Text extract -
After a period of extreme discontent with life in general during the Putrid Stench Of Decaying Self-era, TWBM wanted to continue with the same kind of dark subject matter but from shifting perspectives. So, with the addition of a third guitarist, James Inglett, they began writing music and thinking of lyric ideas. One day, guitarist Robert Trujillo got inspired and blurted out something involving "the blue lady from The Fifth Element.” They had all been huge fans of the movie, and after pondering on it, became obsessed with the idea of riffing off of themes from the movie. 

One song about the Diva Plavalaguna turned into an hour long, doom metal space opera and they submerged themselves into it. Using the characters in the story as hosts, they found that they could write from many different angles and bounce around stylistically without straying from the core sound of the band. The idea of an ancient being traveling to future Earth in hopes of saving it from the epitome of evil really spoke to them, because, as said by Zak Esparza, “We're fuckin’ nerds and the lessons of love and compassion in the story really round out the negativity we usually spew in our music.” They got to write songs from the perspectives of characters that don't have much too back story in this two-hour film, so it gave them some breathing room to do their own thing without being confined to some strict canon or lore.

Ultimately, the marriage of sludge and lore comes together to create The Filth Element, a more hopeful-sounding record than ever recorded before by TWBM, though the sludge is very much alive and well—and the dark places are never far from the theme at hand

Review:

This is the 2nd full length from a band of tarpit workers who excel in doom & sludge and live up to their brutal name. The album is based on "The Fifth Element" which is a science fiction tale about a supreme being who saves the earth with the help of an unlikely earthling. Each song on the album is dedicated to some of the characters (as well as entities:"Mr.Shadow"-the grand evil destroyer who grows in size when absorbing negative energy and "The Divine Light"-the combined power of the elements to eradicate the ultimate evil. This is where the similarity ends between them. The movie is colorful and entertaining with a cast of characters all involved in the destruction or deliverance of mankind. The album and it's songs are dirty and filthy, unlike the vibrant futuristic cast costumes and vivid fanfare associated with the movie.

Material provided -
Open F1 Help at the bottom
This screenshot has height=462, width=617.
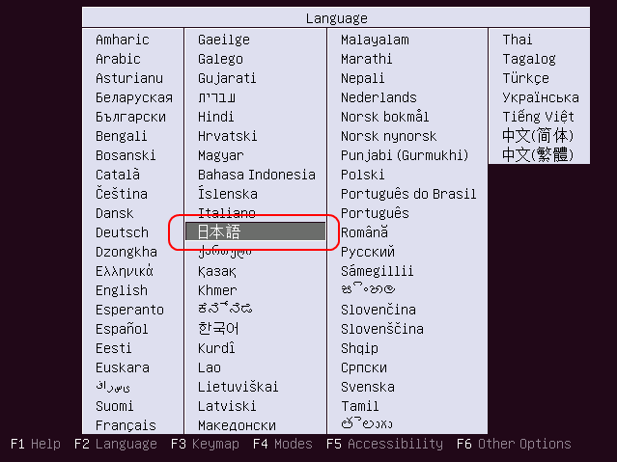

Tasks -
1. In the text about the album The Filth Element, list every real person named, leaving out characters from the movie.
2. In the text about the album The Filth Element, what did the one song about the Diva Plavalaguna turn into?
The data come from a separate source and are unrelated to the text.

The replies -
1.
James Inglett
Robert Trujillo
Zak Esparza

2. An hour-long doom metal space opera.